Request
Format each line of the material below as a string in a JSON list, skipping blank lines. Leave the pictures out of the list.

Given information
----------------------------------------

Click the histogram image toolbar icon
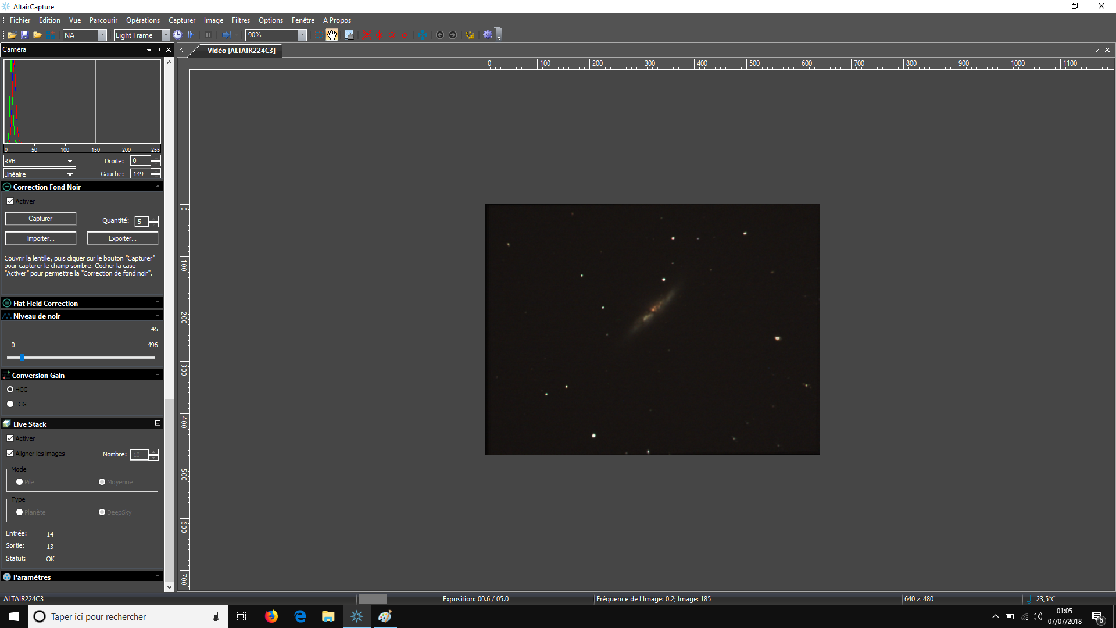Image resolution: width=1116 pixels, height=628 pixels. pyautogui.click(x=349, y=35)
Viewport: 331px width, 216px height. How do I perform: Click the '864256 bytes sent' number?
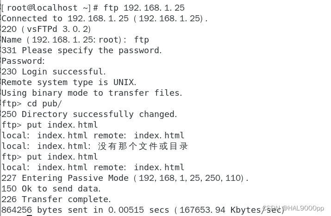(x=17, y=210)
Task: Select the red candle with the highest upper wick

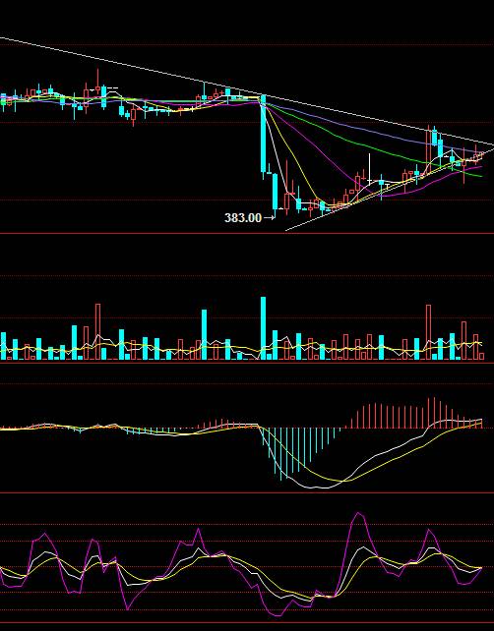Action: tap(97, 84)
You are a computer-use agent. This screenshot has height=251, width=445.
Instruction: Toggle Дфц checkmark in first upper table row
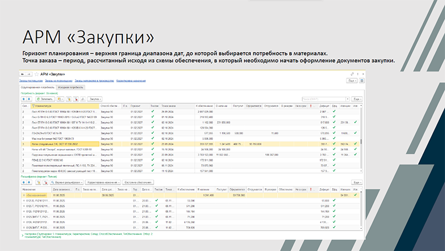click(335, 111)
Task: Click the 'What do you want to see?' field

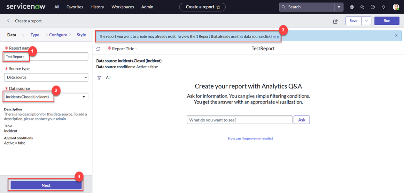Action: [x=239, y=120]
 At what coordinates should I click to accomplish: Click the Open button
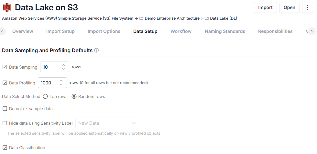[289, 7]
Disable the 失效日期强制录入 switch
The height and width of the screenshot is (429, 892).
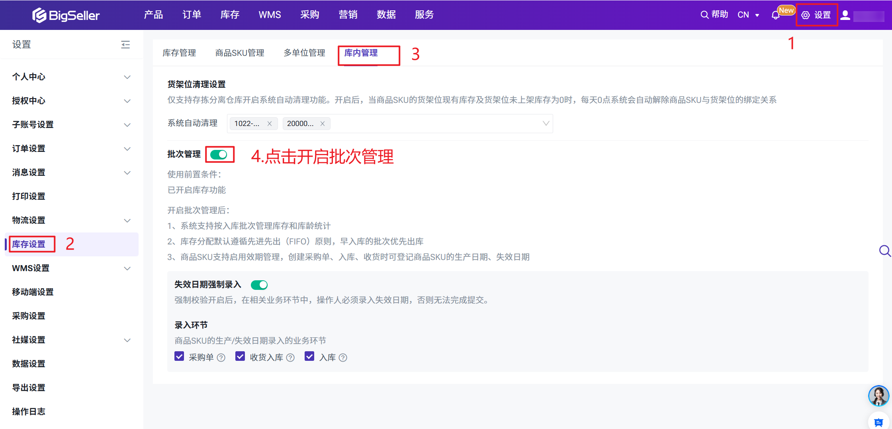(259, 285)
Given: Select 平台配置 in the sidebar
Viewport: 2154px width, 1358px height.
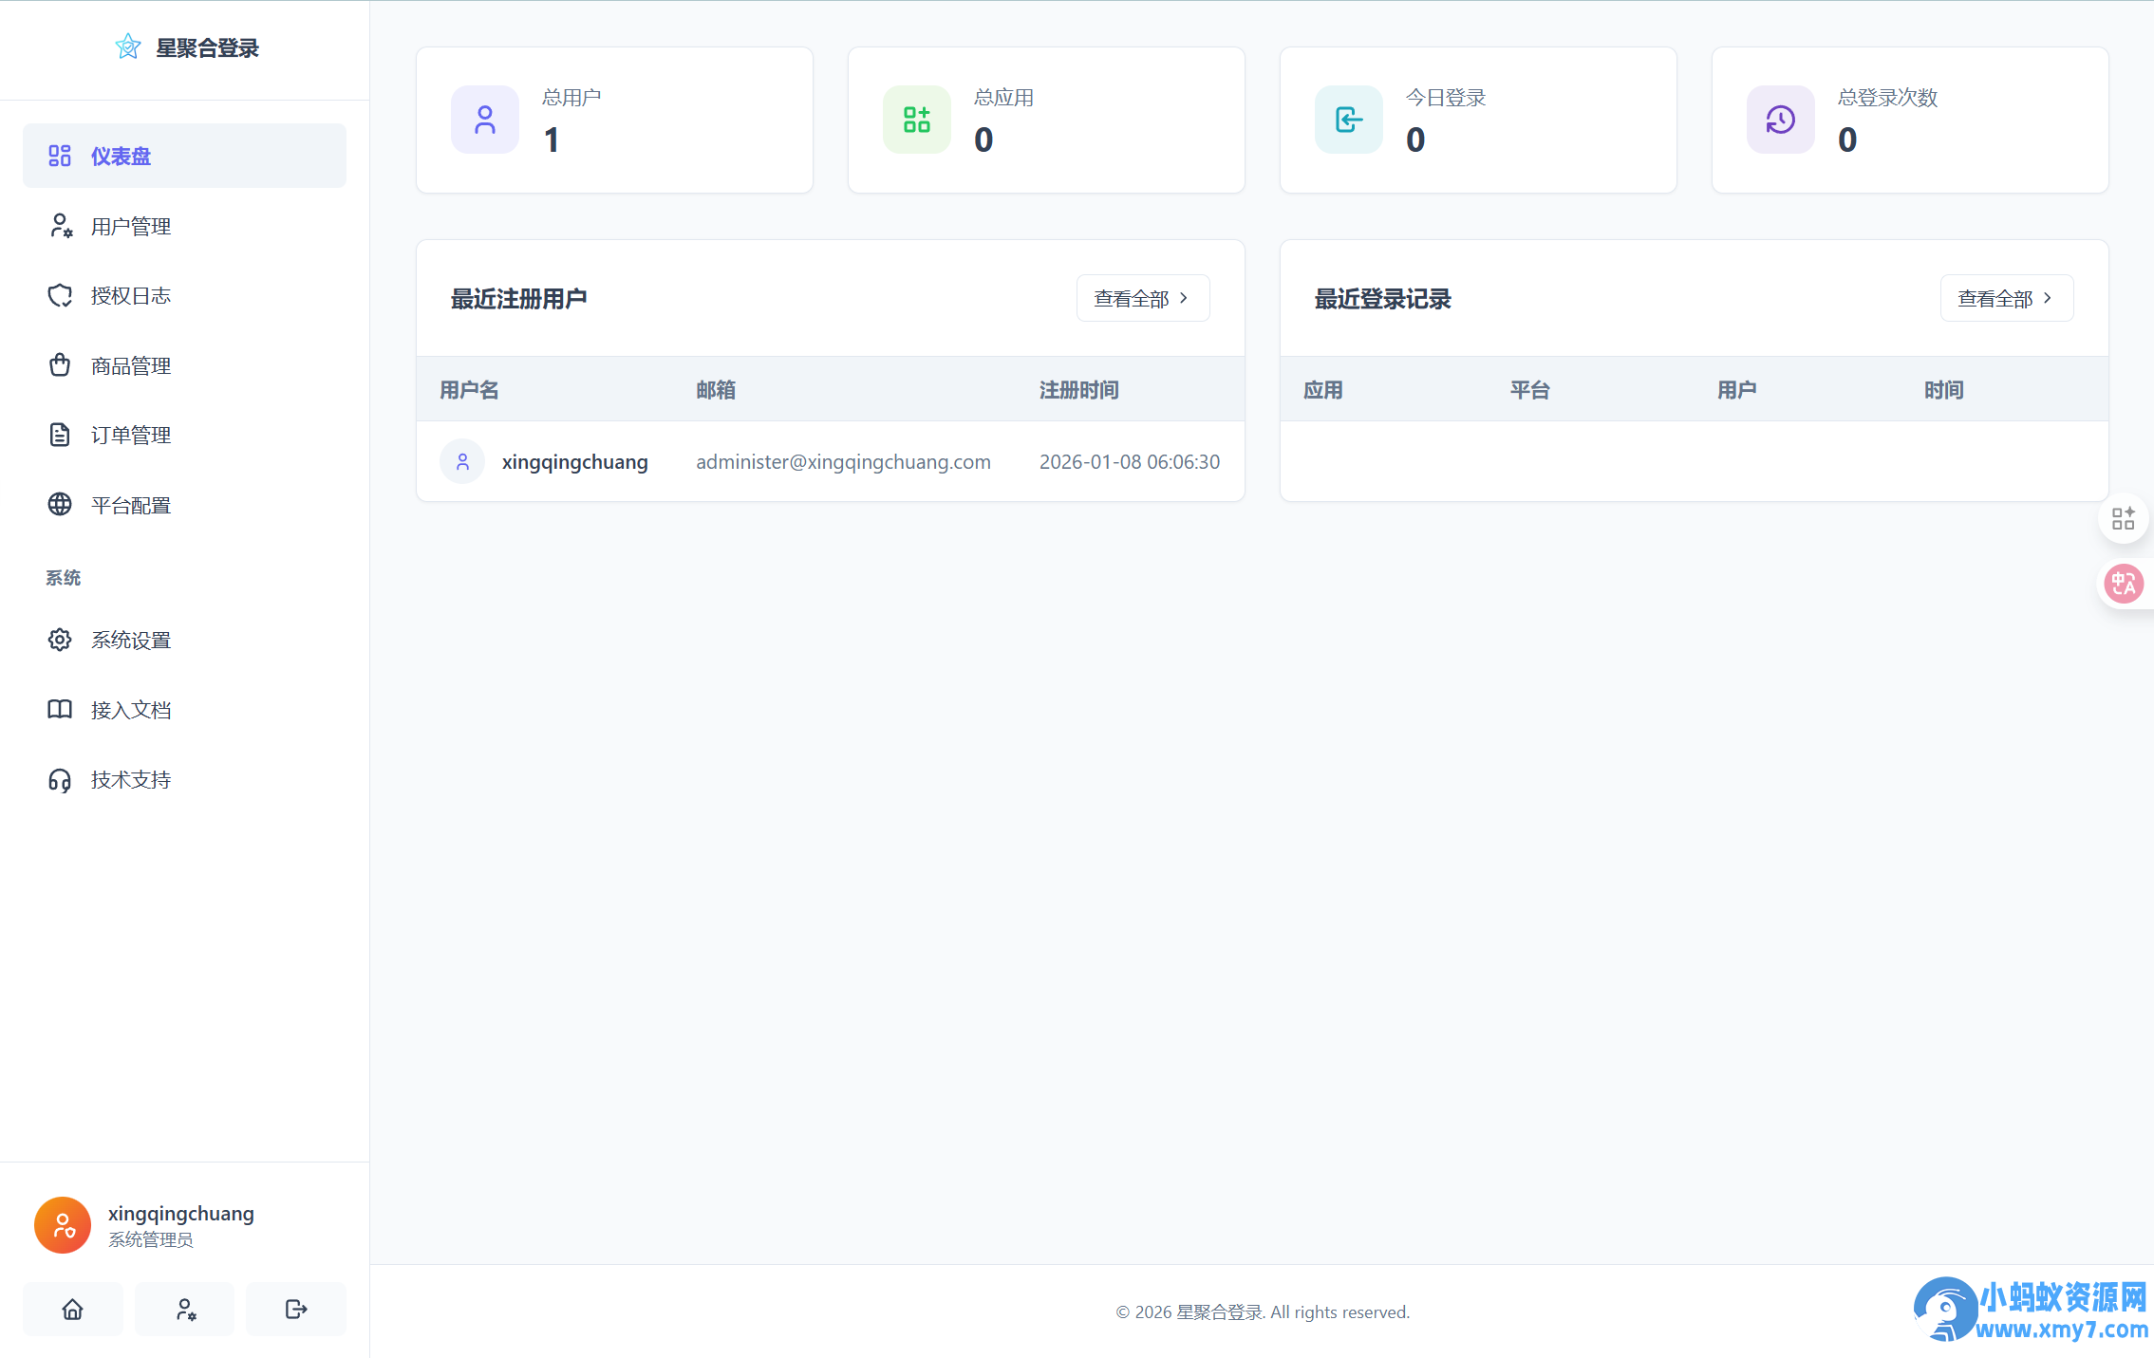Looking at the screenshot, I should [x=130, y=504].
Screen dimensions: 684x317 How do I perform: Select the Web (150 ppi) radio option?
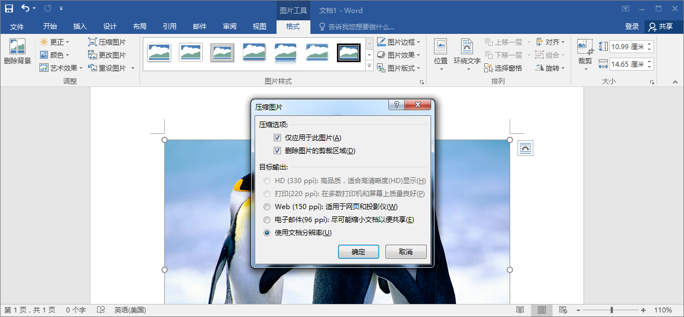click(x=267, y=207)
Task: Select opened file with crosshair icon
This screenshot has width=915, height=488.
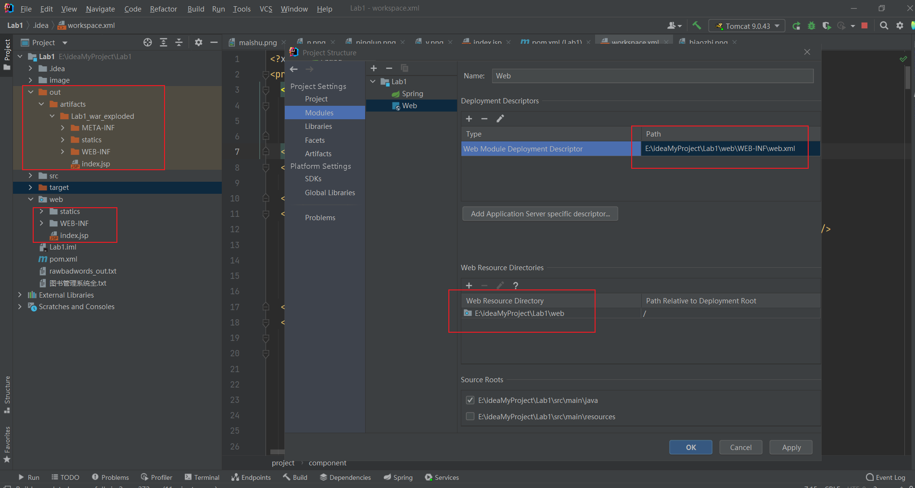Action: point(148,42)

----------------------------------------

Solution to this problem
[
  "Click the histogram image toolbar icon",
  "Image resolution: width=1116 pixels, height=628 pixels. pyautogui.click(x=349, y=35)",
  "Viewport: 331px width, 216px height. How do I perform: Click the '864256 bytes sent' number?",
  "(x=17, y=210)",
  "Task: Select the red candle with the highest upper wick",
  "Action: tap(97, 84)",
  "You are a computer-use agent. This screenshot has height=251, width=445.",
  "Instruction: Toggle Дфц checkmark in first upper table row",
  "click(335, 111)",
  "Task: Click the 'What do you want to see?' field",
  "Action: [x=239, y=120]",
  " At what coordinates should I click to accomplish: Click the Open button",
  "[289, 7]",
  "Disable the 失效日期强制录入 switch",
  "The height and width of the screenshot is (429, 892).",
  "(259, 285)",
  "Given: Select 平台配置 in the sidebar",
  "Viewport: 2154px width, 1358px height.",
  "Looking at the screenshot, I should [x=130, y=504].",
  "Screen dimensions: 684x317 How do I perform: Select the Web (150 ppi) radio option?",
  "click(x=267, y=207)",
  "Task: Select opened file with crosshair icon",
  "This screenshot has width=915, height=488.",
  "Action: point(148,42)"
]